Performance metrics have been available for a long time through snapshots. The snapshots deliver a lot of information but are not well suited for collecting historical data. If you want to collect historical data, you need to throw away a lot of useless data because the snapshot captures more than you need. Furthermore, it takes a lot of scripting to extract just the data from the snapshot output and to store it.
Starting with DB2 9.7, a new monitoring framework has been introduced. This new framework works at the database level, and the SQL-based interface lets you retrieve exactly what you need from DB2. All that you need is some basic knowledge of SQL and out-of-the-box DB2 functions to get started.
The following steps show how to successfully build a performance database. The examples in this document have been created using DB2 V10.1 for Linux, UNIX, and Windows. Because the monitoring framework became available with DB2 9.7, you can also use that version of DB2. The monitoring framework is available in all editions of DB2.
Collecting performance data and storing it
To collect and store performance data:
- Determine what data you want to capture and in what time interval you want to have the data in your performance database.
- Set up a database to collect the data in.
- Set up a mechanism to collect and transport the performance data into your database.
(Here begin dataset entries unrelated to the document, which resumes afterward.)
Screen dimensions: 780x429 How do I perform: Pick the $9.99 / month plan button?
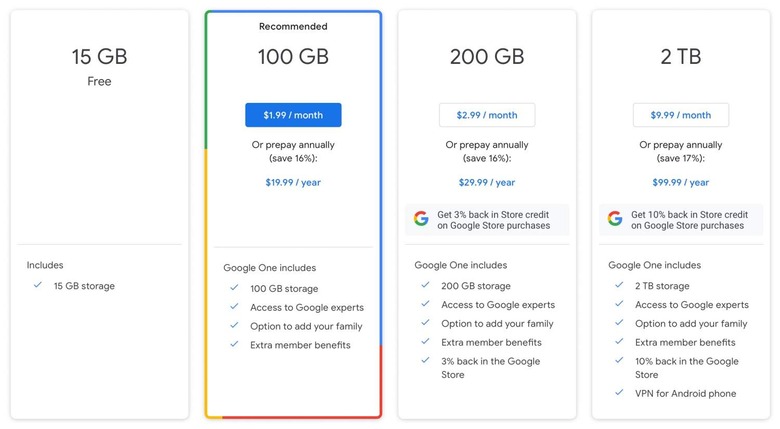681,115
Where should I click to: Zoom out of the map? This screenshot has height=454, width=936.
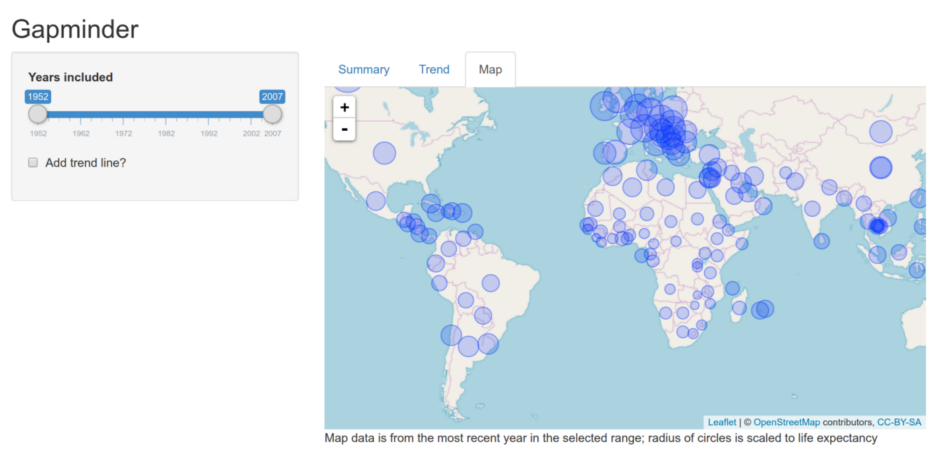[345, 130]
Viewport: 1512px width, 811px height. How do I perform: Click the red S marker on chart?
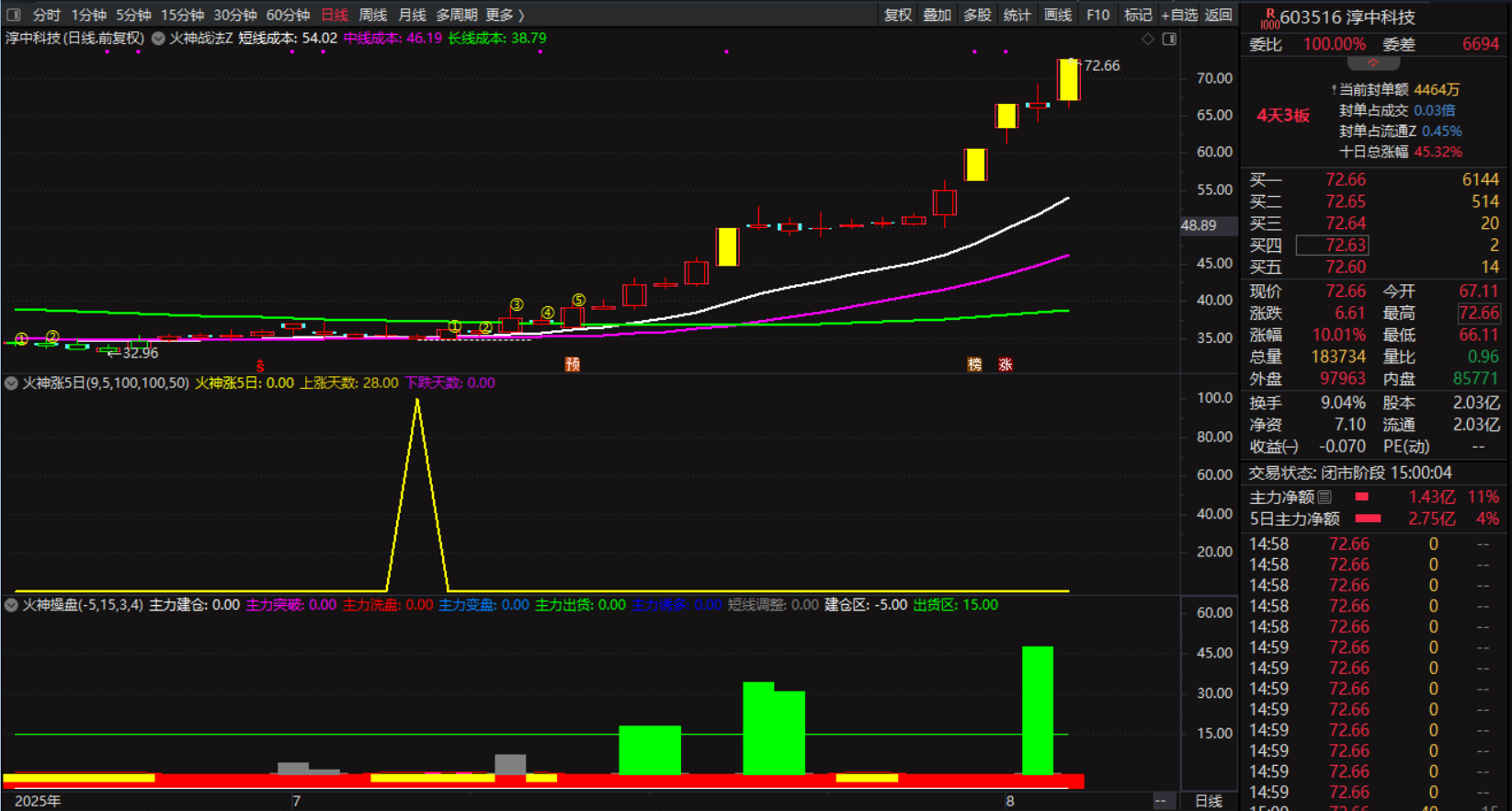pyautogui.click(x=260, y=365)
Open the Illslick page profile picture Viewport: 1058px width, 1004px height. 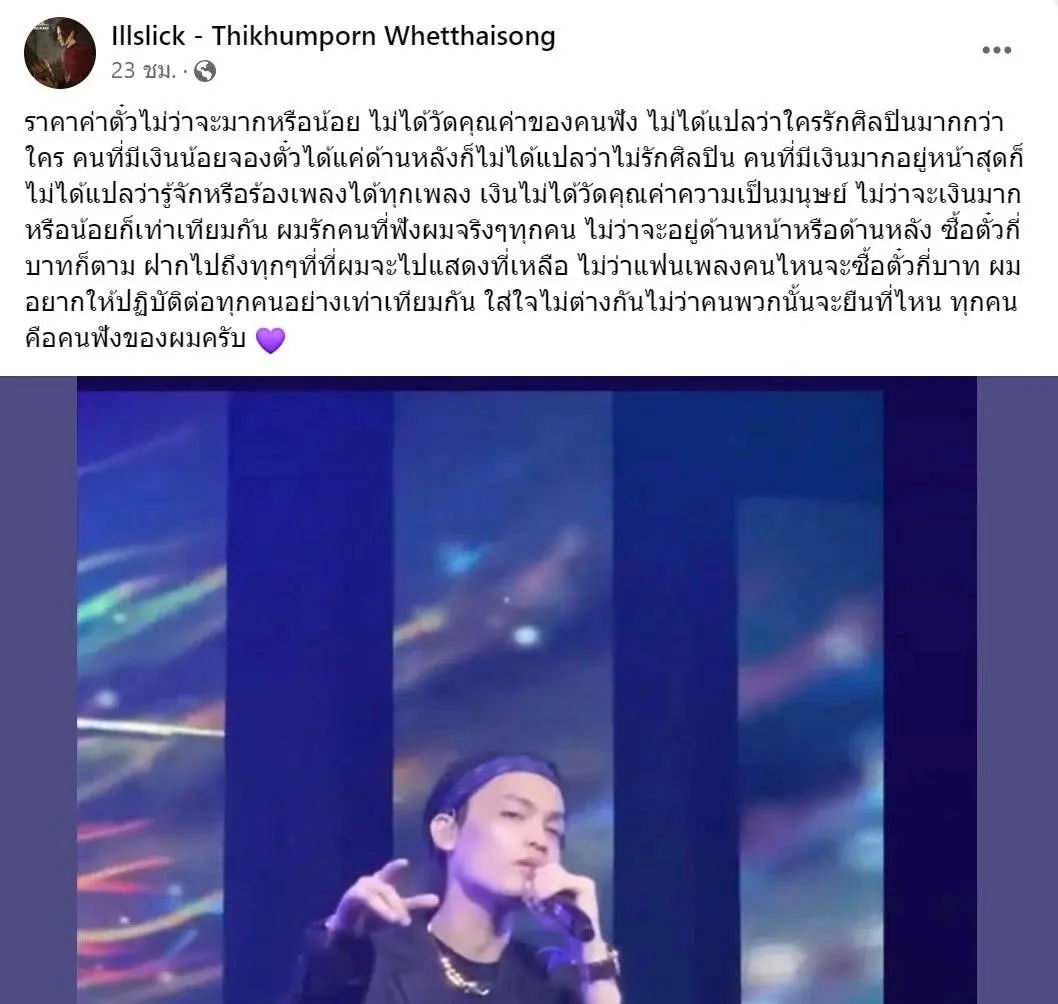click(x=59, y=53)
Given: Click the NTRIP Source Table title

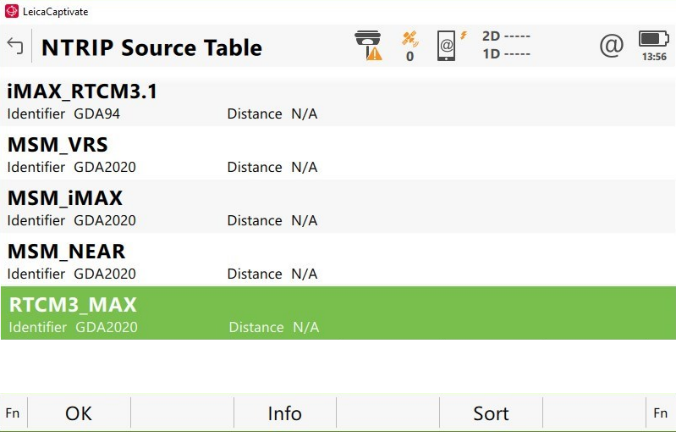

Determining what data you want to capture and the time interval
There are a number of ways to collect DB2 performance data using the new monitoring framework. One way is to use the views that are located in the schema SYSIBMADM. These views are ready to use with SQL and are constructed by combining the results of one or more table functions. You can use the following query on the database, and you will be capturing data to determine which views are available.
Listing 1. List tables command
list tables for schema SYSIBMADM
Figure 1 shows the output of the list tables command, the name of the table/view, the schema name, type (T for Table and V for View), and the creation time.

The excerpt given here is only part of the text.